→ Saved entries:
--*--

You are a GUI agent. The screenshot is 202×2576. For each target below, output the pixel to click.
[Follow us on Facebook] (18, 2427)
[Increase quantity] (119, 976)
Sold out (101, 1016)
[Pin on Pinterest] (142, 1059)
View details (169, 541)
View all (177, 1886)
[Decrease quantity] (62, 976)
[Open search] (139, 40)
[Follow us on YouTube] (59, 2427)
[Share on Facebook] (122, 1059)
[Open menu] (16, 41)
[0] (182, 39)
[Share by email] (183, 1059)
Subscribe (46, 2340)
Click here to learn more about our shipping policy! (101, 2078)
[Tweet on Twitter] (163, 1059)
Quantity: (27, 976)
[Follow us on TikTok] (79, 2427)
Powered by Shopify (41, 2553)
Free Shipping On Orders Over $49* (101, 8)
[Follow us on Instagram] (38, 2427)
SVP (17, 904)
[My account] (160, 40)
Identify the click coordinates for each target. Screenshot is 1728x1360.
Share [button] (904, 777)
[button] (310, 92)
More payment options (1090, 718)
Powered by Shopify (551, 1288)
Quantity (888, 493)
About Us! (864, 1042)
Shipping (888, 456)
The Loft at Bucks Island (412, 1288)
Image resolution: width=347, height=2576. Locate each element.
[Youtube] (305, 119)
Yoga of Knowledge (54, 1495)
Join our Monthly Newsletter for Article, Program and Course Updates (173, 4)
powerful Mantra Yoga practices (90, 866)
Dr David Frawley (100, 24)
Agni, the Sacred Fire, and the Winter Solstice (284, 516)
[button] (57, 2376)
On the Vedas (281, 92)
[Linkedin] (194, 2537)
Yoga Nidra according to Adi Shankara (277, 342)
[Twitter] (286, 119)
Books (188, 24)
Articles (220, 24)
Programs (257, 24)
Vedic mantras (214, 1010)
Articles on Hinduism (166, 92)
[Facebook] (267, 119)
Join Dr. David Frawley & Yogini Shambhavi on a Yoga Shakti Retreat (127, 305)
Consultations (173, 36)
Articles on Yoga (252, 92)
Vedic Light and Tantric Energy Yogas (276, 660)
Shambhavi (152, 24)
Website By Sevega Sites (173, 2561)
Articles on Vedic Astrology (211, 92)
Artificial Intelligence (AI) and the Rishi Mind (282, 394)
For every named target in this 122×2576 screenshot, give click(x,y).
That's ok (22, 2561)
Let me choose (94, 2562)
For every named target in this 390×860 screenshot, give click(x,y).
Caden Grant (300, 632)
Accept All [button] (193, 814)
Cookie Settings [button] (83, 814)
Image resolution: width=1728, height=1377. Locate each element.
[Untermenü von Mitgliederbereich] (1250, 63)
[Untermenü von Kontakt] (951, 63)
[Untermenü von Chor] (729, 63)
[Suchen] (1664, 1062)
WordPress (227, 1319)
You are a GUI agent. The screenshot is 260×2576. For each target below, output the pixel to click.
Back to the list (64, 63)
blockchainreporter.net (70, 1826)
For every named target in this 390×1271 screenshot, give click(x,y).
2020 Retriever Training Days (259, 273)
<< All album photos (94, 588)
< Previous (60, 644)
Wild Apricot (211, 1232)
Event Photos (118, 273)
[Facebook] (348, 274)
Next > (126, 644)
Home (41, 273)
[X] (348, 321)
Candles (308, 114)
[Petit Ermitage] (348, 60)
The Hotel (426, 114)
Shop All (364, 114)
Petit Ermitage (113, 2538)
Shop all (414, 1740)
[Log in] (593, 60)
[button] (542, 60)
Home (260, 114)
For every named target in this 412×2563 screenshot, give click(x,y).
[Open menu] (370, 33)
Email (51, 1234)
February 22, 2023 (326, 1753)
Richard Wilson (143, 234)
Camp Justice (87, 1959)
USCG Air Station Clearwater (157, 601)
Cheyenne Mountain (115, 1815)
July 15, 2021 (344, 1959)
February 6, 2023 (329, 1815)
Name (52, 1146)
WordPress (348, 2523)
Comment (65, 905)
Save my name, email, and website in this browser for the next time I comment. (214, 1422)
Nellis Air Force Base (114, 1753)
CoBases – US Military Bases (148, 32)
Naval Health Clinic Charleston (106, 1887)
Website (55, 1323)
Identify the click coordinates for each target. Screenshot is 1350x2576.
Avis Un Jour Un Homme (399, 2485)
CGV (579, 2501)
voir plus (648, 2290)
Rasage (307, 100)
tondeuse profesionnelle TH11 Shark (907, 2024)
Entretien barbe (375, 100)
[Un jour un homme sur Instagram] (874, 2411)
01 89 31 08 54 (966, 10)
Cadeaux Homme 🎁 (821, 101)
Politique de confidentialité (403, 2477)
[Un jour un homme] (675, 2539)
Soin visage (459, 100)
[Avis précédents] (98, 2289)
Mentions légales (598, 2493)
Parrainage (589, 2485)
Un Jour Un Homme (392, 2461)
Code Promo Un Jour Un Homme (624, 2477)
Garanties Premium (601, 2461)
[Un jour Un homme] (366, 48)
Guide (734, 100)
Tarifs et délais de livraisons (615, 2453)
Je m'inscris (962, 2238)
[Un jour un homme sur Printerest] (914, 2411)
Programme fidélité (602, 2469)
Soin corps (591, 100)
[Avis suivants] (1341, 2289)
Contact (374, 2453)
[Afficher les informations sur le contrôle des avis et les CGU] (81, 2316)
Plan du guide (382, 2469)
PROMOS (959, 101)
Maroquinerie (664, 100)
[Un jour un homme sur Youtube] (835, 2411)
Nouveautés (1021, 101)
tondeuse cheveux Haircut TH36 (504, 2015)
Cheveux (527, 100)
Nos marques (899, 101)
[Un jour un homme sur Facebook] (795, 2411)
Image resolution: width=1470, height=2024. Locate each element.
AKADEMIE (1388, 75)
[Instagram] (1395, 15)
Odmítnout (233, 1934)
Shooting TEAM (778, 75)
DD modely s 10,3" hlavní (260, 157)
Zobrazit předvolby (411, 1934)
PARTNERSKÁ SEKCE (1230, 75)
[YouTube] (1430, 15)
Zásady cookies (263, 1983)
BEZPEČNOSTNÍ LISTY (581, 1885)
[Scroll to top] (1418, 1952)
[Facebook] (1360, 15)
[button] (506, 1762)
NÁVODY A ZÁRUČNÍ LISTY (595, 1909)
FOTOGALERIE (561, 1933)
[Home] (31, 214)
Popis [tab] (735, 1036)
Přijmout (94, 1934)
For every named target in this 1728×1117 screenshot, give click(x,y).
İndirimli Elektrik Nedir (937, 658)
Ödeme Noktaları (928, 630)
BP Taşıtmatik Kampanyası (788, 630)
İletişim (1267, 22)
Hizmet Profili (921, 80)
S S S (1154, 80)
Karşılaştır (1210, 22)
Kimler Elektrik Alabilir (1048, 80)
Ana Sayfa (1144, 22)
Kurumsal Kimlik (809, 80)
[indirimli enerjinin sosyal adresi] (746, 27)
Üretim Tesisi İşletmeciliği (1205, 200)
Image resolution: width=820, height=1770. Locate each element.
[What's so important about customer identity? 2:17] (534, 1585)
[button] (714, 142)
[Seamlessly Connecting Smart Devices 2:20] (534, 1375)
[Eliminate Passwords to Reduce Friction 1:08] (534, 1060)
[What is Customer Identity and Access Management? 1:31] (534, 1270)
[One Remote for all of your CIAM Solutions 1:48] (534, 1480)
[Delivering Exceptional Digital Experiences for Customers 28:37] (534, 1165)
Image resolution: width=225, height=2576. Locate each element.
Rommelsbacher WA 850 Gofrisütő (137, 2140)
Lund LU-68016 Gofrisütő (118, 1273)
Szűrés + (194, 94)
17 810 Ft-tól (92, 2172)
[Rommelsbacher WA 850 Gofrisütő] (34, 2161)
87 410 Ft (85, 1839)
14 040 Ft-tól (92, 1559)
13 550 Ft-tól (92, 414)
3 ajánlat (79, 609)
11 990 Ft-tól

--*--

→ YOUR ASSIGNMENT: None of the lines before the one containing "[Rommelsbacher WA 850 Gofrisütő] (34, 2161)" belong in the answer; reproduce that line and all later lines of the records exactly.

→ ANSWER FOR THE TASK:
[Rommelsbacher WA 850 Gofrisütő] (34, 2161)
87 410 Ft (85, 1839)
14 040 Ft-tól (92, 1559)
13 550 Ft-tól (92, 414)
3 ajánlat (79, 609)
11 990 Ft-tól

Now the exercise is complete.